Peut-être que faire la lessive serait une meilleure offre, mais soyez sûr que votre camarade le veuille. Certaines personnes ne voudront peut-être pas que vous fouillez dans leurs sous-vêtements, par exemple. Le point ici aussi est d’écouter votre camarade. Y a-t-il un besoin qu’iel a exprimé. Je vous rappelle aussi que d’écouter sans jugement est un cadeau de valeur immesurable. Je dirais aussi que les gens capables d’écouter sans jugement sont incroyablement rares. Peut-être votre camarade n’a pas besoin de plus que ça.
« Attendez un peu. N’avez-vous pas dit qu’on ne devrait pas avoir un désir de rectifier quoi que ce soit? »

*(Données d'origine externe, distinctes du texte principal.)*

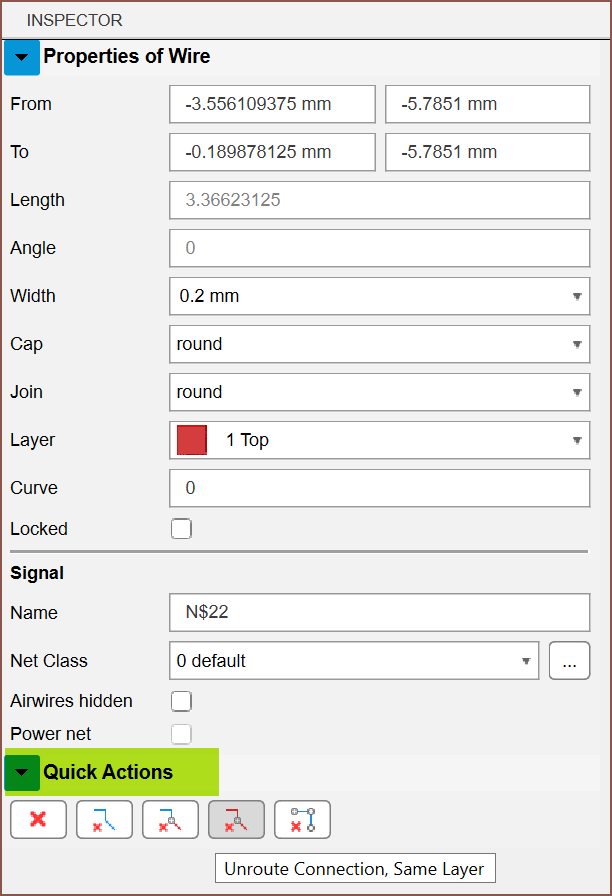The width and height of the screenshot is (612, 896).
Task: Click Unroute Connection, Same Layer icon
Action: [x=236, y=820]
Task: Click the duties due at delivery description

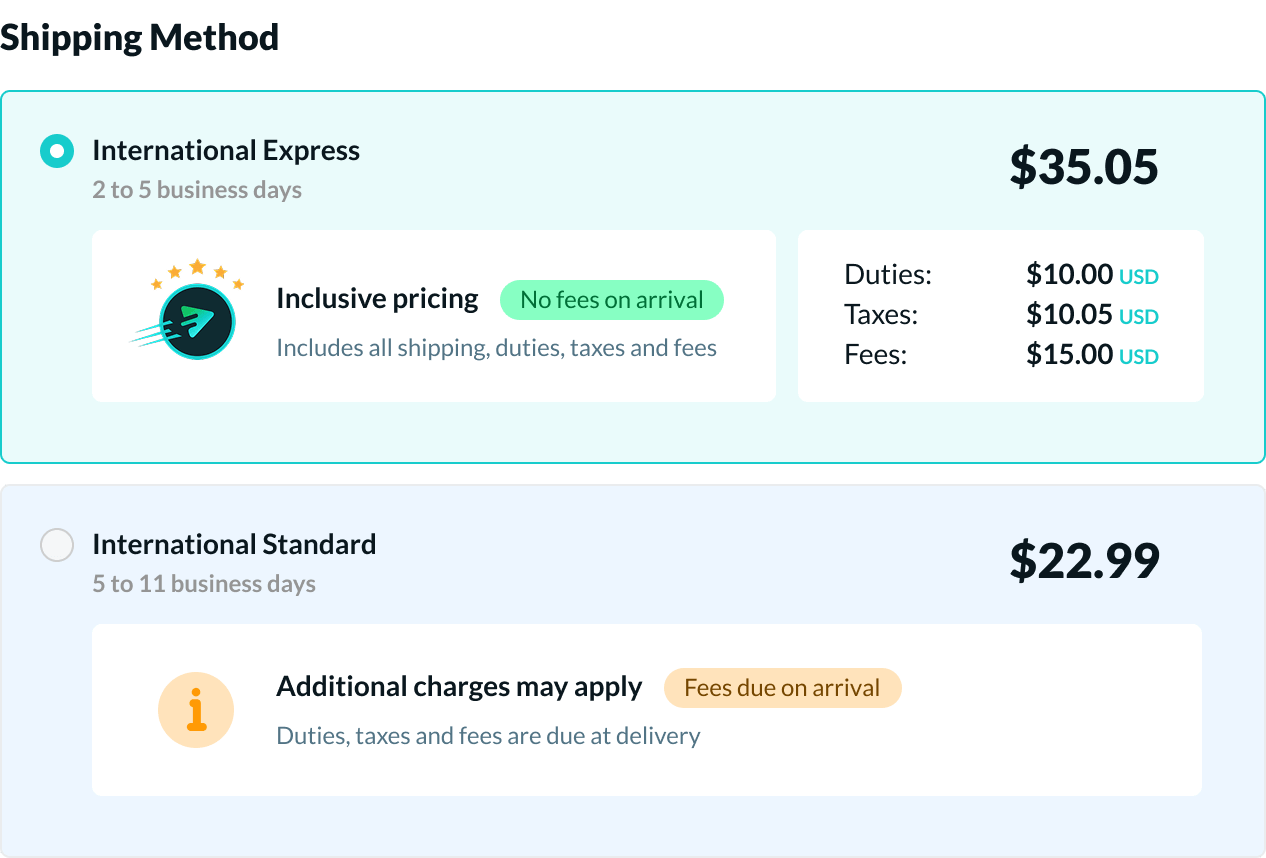Action: click(488, 737)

Oui, je l’ai dit. Je vais expliquer. Le problème est quand avant même d’avoir rencontré votre camarade, vous commencez à concocter des idées sur ce que vous ferez. Ceci n’est pas utile. Vous ne savez pas ce dont votre camarade aura besoin. Laissez lui prendre le devant et vous dire ce qu’iel veut explicitement ou implicitement. Il vous sera alors possible d’agir selon ce qu’iel vous a dit. C’est quand vous préméditez ce que vous allez faire pour votre camarade que vous tomber habituellement dans le pétrin.
De plus, vous devriez vous rappeler de prendre soin de vous. Ne faites pas un burnout pour essayer d’aider um camarade. Sinon, votre humeur va probablement en pâtir, et vous ne serez plus capable d’écouter. Vous voudrez éliminer les symptômes de souffrance de votre camarade, et vous commencerez à lui lancer des slogans à propos du bon côté des choses, etc. Vous vous retrouverez à n’être nominalement un camarade. Si vous êtes fatigués, il est mieux de vous retirer de la situation pour un bout de temps plutôt que de vous imposer sur votre ami.
Je conclus en disant qu’il y a toujours des exceptions. Vous pouvez vous retrouver avec quelqum qui veut que vous fassiez son repas, etc. Mais toujours la solution est d’écouter sa souffrance, sans jugement, ou un désir de rectifier les choses. Peut-être ferez-vous des erreurs. Excusez-vous, allez de l’avant, et laissez tomber ces erreurs. Si vous commencez à accentuer votre culpabilité, vous mettez l’accent sur vous-même. Ne faites pas ceci.
J’espère que mon article a été utile, et que vous puissiez donner le cadeau d’une vraie amitié à votre camarade.